I urge everyone to sit down and think about what you want your life to look like. Whether you write it, collage it, Pinterest it. It has to be done. Be realistic (if you are 25 and your dream is to become a rockstar but you still don’t have any musical abilities, it might be time to focus on something else!) but don’t be afraid to include things that seem a little far-fetched right now. Don’t worry about the fact that your vision might change or if you’re not 100% sure about everything yet. Life isn’t static, your goals aren’t static. When I was a teenager I thought I’d live in Japan after I graduated, so I started saving money. I didn’t end up moving, but I had the money I’d saved for that goal and great grades in Japanese class, so it wasn’t a loss at all.

Once you’ve envisioned your dreams, you actually have to work towards them. Chop it all up into goals, make plans, create timelines. Believe you can do it. But that’s not the end of it. After that, it’s time to start working. The difference between successful and unsuccessful people, is that the successful ones know when to stop looking at their Pinterest boards and actually get to work. I’m still learning how to ‘get to work’, but the past year has seen me get serious and really look at how I was going about things. I realised I’d been making some pretty huge productivity mistakes, so I thought I’d share them!


1. Only working when I ‘felt like it’

My biggest, biggest, biggest most cringe-inducing mistake. When I would blog, I’d write posts on a whim and post them straight away, no matter the day or time. Even worse, most of my old posts were created in a mild panic state of “I haven’t posted anything in a month”, so a few quick, terrible photos later and half-heartedly writing about ‘life lately’ or some other nonsensical rambling… well, I technically had a post. I was wasting my time creating fairly useless, pointless posts. I wasn’t seeing much blog growth, because seriously, who wants to read a last-minute post about the recent goings-on of my boring life? Not even I was that interested. I knew I could do so much better if I started writing with a purpose.

These days I plan my posts in advance on a calendar, I have a notebook full of ideas, and I know exactly what photos I need to take or what copy I need to write. And if I don’t feel like working? I don’t give a flip, Emily!!!! You’re sitting down and doing it, no excuses. The best thing I ever did was get strict with myself. I’m still not perfect, I have a long way to go, but my work ethic is developing and I’m only ever improving.
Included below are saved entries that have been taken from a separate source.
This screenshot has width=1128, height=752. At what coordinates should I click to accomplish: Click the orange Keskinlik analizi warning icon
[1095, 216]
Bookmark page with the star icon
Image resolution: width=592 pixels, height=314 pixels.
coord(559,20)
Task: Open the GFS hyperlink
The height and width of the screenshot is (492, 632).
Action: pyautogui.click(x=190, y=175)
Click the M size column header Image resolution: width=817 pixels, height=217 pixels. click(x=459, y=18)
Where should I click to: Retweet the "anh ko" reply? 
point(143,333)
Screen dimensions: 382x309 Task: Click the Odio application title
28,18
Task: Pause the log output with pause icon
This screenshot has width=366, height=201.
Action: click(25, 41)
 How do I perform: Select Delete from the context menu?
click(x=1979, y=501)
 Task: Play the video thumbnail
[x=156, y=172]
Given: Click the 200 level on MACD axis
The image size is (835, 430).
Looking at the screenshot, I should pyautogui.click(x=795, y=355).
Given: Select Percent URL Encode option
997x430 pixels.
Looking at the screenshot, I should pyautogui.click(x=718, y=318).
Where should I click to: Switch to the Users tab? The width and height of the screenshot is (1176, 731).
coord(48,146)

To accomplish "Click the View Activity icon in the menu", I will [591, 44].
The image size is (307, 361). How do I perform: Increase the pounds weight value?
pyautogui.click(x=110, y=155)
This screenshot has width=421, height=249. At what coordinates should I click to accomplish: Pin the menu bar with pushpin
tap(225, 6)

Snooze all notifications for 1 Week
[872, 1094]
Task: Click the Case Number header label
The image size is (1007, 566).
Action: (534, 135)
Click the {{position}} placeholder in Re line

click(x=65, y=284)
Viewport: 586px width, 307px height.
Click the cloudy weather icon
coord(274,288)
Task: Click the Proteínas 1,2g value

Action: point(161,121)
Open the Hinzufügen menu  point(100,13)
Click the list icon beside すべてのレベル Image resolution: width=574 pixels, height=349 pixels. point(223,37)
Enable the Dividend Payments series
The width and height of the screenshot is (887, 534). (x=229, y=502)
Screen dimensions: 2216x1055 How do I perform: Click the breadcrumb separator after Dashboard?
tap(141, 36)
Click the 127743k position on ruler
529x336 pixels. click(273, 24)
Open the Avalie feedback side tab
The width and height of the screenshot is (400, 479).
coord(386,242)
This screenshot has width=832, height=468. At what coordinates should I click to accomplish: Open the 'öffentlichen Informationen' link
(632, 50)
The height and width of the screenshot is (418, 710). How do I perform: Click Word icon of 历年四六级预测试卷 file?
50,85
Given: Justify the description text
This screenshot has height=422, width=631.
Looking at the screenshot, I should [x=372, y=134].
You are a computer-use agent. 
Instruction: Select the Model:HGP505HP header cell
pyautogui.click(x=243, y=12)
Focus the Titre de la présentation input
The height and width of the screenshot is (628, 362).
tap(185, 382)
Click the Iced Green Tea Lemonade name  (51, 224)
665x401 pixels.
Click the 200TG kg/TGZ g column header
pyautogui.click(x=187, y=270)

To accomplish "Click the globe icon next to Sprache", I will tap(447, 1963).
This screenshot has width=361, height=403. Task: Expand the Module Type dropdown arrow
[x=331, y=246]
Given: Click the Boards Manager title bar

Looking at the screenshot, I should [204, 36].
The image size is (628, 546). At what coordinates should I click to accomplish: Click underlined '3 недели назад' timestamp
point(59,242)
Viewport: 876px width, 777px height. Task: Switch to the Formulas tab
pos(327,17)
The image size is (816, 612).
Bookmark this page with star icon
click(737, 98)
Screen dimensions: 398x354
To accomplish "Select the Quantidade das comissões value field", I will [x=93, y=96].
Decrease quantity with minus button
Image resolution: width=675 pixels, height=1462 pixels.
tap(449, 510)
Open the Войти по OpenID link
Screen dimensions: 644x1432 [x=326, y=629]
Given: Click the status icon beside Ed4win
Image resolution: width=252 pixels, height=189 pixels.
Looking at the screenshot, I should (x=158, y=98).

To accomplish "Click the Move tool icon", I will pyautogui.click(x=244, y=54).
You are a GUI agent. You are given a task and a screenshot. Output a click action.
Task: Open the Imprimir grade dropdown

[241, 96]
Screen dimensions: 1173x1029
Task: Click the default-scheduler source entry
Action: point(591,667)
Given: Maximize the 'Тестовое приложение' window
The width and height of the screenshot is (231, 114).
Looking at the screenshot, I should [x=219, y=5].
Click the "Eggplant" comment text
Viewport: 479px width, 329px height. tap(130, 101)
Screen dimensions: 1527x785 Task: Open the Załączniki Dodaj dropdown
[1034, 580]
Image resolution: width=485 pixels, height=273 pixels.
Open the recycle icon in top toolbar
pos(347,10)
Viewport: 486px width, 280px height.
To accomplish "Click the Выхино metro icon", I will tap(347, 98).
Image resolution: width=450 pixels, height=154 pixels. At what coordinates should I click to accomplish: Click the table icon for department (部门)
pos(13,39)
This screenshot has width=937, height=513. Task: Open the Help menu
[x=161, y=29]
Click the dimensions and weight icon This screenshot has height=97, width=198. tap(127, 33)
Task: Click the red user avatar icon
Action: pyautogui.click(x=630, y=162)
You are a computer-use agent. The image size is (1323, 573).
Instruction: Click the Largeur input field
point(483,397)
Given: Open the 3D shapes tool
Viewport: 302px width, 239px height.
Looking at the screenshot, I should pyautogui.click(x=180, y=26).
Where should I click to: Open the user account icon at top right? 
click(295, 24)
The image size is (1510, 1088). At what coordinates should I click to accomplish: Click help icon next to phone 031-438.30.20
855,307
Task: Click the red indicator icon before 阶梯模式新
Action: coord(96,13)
2. Comparing myself to others

… And worse, comparing myself to the wrong field of people. I used to really only read successful top fashion blogs, and it really distorted my idea of what success was meant to look like for a blogger. I constantly felt discouraged by the fact that I had no way of creating such high-level imagery and it put me off trying to create. I have a drive to be ‘the best’ and it seemed impossible to be the best in that highly-saturated field.

What I should have been asking was why I felt I wanted to be a fashion blog at all. I love their blogs and they work extremely, inspiringly hard, but once I thought about it, I didn’t want a blog full of photos of me in clothes. I don’t have the energy or means of creating that kind of content. Not to mention the fashion blog market is completely over-saturated & most are moving into ‘lifestyle’ now anyway. My strong suit is writing, not creating magazine-worthy editorial content and being a model – and, surprise surprise, my writing is what people comment, message, and e-mail me to appreciate. The audience I attracted were attracted by the skills I did have, not the ones I didn’t, and once I realised how best to play up my strengths I was home free.


3. Doing What I Thought I ‘Should’

Leading on from the last point, I found I was often looking to other blogs as I guide for what I ‘should’ be doing. Sometimes I’d end up writing on topics I didn’t care about, or focusing on things that didn’t truly reflect who I am. This was especially a problem whenever I was stuck for content, and I think it’s fairly common for anyone to do when they are trying to find their feet. However I knew I had to start putting some effort into thinking of my own ideas, otherwise I would lose interest altogether, and wouldn’t attract an audience.

Once I started brainstorming I realised I had quite a few good ideas that hadn’t really been done in my own way before (or at all). My medley interests of history, theatrics, and imagination, meant that even if I was borrowing core ideas I could present them in my own unique perspective. I don’t know of anyone else who does style guides the way I do, and my plans for future features were all born out of mild frustration that no one else had done it for me to look at!


4. Not Defining Success

As I already mentioned, success is highly personal and subjective. Success may also be different between our family lives and our professional lives. In a personal sense for me, success more or less has an ‘end point': I’d like a home, regular travel, and a family. Professionally, however, I never want to stop. When I meet my goals I feel successful, but success, in itself, is something that I hope will keep stretching on forever. I hope to always be creating and contributing. For some, the professional side of things is only a means to reaching the ideals of personal success, such as working hard and earning X amount in order to afford a house, family, and retirement. It is such a variable concept, and most people get stuck in the same place because they are too caught up thinking about what they are not and what they don’t want. You can’t move forward on that, you can’t make goals of of it. There’s no destination in the negatives.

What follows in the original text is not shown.